Aquí es similar. Acompañamos la historia con sus composiciones perfectas, su elegancia visual y sus secuencias de montaje en la que avanzan en paralelo la historia del país con la del protagonista, símbolo de los inmigrantes que lo construyeron. Nos impresionamos e incluso agradecemos el intermedio de quince minutos que está incluido en cada copia.
Los intermedios en su origen tenían un fin práctico: permitían a los proyeccionistas cambiar las cintas de las películas sin dejar a los espectadores esperando. Ellos, en cambio, podían levantarse de sus asientos, descansar y prepararse para la parte final de su función. Fueron desapareciendo en la segunda mitad del siglo XX (la última película importante de Hollywood en tener uno fue Gandhi en 1982) y hasta ahora no se echaban realmente de menos.
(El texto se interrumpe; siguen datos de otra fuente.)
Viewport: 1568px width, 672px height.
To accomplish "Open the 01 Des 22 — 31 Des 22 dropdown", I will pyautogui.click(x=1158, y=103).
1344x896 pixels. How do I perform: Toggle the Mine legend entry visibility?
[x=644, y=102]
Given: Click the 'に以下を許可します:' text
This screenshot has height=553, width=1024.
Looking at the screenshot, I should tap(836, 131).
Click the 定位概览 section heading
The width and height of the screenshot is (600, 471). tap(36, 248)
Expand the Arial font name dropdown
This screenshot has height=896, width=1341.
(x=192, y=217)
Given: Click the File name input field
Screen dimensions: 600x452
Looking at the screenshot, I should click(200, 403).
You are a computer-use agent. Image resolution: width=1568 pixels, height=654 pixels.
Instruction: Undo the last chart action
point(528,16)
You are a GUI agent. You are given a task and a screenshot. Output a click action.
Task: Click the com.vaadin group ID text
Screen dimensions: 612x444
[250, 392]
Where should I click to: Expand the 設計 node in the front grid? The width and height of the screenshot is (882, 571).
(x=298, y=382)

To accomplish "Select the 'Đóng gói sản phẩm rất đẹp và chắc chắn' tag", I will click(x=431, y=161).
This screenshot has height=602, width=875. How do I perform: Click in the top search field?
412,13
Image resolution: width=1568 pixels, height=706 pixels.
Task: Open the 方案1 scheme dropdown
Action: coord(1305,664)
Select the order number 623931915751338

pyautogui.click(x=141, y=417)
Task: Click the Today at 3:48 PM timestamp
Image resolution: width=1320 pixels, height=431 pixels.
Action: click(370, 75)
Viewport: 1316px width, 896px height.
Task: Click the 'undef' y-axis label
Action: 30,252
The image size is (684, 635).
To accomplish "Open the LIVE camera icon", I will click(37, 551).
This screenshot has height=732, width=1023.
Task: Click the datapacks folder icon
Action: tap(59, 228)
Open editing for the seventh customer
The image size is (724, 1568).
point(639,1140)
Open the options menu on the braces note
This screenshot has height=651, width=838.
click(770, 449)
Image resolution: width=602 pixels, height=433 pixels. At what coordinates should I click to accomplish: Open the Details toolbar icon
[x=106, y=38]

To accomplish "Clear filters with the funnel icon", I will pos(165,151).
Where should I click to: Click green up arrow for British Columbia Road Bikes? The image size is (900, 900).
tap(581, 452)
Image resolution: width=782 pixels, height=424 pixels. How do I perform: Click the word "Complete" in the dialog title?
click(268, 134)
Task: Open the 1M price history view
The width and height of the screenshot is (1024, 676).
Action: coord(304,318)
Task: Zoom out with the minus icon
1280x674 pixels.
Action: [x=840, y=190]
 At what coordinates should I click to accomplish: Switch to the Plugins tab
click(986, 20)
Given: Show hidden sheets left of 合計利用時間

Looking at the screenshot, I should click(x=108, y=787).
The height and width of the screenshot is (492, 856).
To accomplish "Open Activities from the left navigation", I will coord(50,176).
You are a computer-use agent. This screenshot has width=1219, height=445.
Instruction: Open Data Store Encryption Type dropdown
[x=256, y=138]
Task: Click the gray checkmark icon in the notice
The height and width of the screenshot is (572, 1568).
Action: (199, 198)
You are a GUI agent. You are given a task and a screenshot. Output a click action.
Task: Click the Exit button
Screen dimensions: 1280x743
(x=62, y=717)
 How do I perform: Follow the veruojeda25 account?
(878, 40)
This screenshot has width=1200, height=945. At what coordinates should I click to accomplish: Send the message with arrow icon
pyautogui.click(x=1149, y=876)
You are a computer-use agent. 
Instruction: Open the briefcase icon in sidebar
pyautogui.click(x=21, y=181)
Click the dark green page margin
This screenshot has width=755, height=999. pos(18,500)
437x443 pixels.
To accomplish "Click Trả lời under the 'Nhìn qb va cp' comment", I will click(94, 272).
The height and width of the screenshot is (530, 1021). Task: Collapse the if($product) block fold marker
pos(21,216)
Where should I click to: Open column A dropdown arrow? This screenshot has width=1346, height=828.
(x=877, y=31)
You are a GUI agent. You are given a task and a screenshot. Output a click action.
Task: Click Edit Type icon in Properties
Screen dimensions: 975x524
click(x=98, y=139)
Pero tiene mucho sentido que la decisión de Corbet haya sido incluirlo aquí. Esta película, que toma desde fines de los años 40 hasta los 80, está diseñada para sentirse como de antaño. Quiere recuperarlo pero no solo en la superficie, en su ambientación cuidada y caracterizaciones de época. Es el sentimiento. La añoranza por cierta clase de película hollywoodense que parece ya no hacerse. Aquellos dramas adultos que lidiaban con temas existenciales. Que se sentían importantes desde su presentación hasta su fondo.
Y que ahora deben hacerse desde el cine independiente. Aquel que a punta de esfuerzo hace que 6 millones de dólares se sientan como mucho más.
Y aquí el intermedio permite cerrar la primera parte de El brutalista en alto y partir de nuevo en su mitad final, donde se precipita todo lo construido, se introduce el personaje de Felicity Jones con su propia agencia y se remata el propósito de todo esto que llevamos viendo.
Y, sin spoilear, en los últimos minutos está la clave de todo. Una decisión narrativa brutal –perdón– que moderniza todo el ejercicio y nos hace enfrentarnos, de forma despiadada, con la propia realidad en la que vivimos. El efecto que Corbet quería conseguir. Y la razón por la que El brutalista tenía que tener esa duración, ese intermedio, esa pulcritud y esa escala. El por qué aún necesitamos películas enormes, épicas, monumentales.
Nota de riesgo: el tipo de cine que evoca y su duración pueden alejar a la gente, pero el que haya sido un éxito indica que no fue un riesgo tan alto. Moderada.